* Begin Record list *

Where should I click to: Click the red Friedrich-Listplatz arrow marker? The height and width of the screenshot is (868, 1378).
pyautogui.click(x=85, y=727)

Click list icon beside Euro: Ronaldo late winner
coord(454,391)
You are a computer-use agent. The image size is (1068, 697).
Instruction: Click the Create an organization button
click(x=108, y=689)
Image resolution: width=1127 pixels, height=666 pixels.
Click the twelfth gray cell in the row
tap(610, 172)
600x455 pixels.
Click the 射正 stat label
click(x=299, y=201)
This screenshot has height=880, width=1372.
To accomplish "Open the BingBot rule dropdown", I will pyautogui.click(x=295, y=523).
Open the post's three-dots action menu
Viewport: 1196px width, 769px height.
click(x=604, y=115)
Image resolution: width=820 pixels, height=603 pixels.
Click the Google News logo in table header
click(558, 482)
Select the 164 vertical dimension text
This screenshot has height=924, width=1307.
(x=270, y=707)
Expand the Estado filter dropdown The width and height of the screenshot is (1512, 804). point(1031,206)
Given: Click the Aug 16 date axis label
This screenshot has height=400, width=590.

* End Record list *

__What the task asks__: Can you convert the lines from the one containing "Given: Click the Aug 16 date axis label" through the last line of the items, inclusive, into a numbered list with blank lines left out?

__Written answer__:
1. Given: Click the Aug 16 date axis label
2. This screenshot has height=400, width=590.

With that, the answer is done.